Given records:
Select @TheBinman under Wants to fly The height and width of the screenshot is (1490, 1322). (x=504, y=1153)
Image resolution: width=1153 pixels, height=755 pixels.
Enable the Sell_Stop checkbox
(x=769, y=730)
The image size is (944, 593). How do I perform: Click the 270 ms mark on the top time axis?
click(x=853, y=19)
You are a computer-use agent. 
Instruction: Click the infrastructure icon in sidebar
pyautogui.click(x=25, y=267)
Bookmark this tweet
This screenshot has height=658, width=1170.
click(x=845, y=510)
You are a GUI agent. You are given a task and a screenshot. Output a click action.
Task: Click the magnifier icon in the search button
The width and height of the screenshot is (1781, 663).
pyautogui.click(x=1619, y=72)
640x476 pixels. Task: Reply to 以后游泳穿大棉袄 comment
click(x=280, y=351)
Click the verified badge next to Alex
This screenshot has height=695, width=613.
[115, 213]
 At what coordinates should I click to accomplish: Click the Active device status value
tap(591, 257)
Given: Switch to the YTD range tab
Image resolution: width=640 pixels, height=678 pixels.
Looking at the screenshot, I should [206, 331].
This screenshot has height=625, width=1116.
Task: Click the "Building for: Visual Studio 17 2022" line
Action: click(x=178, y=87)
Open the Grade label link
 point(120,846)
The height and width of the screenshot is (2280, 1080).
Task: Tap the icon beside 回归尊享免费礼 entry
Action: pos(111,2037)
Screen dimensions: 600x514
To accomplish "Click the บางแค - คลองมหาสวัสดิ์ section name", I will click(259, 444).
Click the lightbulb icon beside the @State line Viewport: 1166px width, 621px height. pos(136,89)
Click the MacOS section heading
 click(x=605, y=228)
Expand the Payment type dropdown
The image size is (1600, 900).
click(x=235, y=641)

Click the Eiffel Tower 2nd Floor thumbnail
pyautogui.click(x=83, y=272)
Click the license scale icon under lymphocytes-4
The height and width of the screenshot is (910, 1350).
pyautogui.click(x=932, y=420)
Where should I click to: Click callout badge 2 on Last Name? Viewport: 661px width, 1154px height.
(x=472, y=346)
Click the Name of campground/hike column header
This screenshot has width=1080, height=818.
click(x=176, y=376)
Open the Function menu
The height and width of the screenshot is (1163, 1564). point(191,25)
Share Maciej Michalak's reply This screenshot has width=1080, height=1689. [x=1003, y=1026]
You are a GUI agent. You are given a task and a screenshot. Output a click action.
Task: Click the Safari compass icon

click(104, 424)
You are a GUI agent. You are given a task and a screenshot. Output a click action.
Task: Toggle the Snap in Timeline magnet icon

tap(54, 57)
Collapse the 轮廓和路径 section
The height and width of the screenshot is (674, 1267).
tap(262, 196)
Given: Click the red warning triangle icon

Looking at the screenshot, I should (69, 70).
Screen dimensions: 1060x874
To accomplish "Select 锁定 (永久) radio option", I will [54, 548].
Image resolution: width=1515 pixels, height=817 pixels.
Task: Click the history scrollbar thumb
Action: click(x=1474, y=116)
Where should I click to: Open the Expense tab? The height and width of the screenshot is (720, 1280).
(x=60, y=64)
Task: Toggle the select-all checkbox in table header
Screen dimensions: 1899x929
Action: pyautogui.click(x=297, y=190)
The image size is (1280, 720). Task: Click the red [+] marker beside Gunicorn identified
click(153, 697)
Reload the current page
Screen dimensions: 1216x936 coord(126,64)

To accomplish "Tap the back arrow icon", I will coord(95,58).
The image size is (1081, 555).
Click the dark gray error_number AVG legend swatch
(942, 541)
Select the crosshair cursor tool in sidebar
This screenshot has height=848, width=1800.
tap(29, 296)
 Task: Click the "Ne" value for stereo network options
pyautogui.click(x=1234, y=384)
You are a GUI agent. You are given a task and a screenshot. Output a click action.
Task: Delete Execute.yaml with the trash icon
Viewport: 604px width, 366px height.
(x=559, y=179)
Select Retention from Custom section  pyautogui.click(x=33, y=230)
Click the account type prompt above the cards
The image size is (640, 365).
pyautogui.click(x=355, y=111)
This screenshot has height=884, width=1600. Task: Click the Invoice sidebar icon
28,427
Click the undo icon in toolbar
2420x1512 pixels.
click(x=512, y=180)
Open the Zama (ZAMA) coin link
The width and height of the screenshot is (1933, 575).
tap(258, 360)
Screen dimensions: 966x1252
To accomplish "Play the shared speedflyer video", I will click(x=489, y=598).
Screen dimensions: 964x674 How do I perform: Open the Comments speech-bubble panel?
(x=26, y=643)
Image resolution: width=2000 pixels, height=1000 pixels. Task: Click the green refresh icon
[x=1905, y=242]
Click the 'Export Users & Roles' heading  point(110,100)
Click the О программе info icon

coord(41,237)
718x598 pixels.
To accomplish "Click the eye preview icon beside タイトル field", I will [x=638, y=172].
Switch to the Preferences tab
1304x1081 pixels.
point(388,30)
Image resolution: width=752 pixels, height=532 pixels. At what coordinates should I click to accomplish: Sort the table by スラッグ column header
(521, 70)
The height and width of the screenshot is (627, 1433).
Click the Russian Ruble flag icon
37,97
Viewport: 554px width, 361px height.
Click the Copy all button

Exercise directions: All lines from the one that contains "Click the 'Export" to the end of the records above are to be copied exactly; leave out the rest.

Output:
Click the 'Export Users & Roles' heading  point(110,100)
Click the О программе info icon

coord(41,237)
718x598 pixels.
To accomplish "Click the eye preview icon beside タイトル field", I will [x=638, y=172].
Switch to the Preferences tab
1304x1081 pixels.
point(388,30)
Image resolution: width=752 pixels, height=532 pixels. At what coordinates should I click to accomplish: Sort the table by スラッグ column header
(521, 70)
The height and width of the screenshot is (627, 1433).
Click the Russian Ruble flag icon
37,97
Viewport: 554px width, 361px height.
Click the Copy all button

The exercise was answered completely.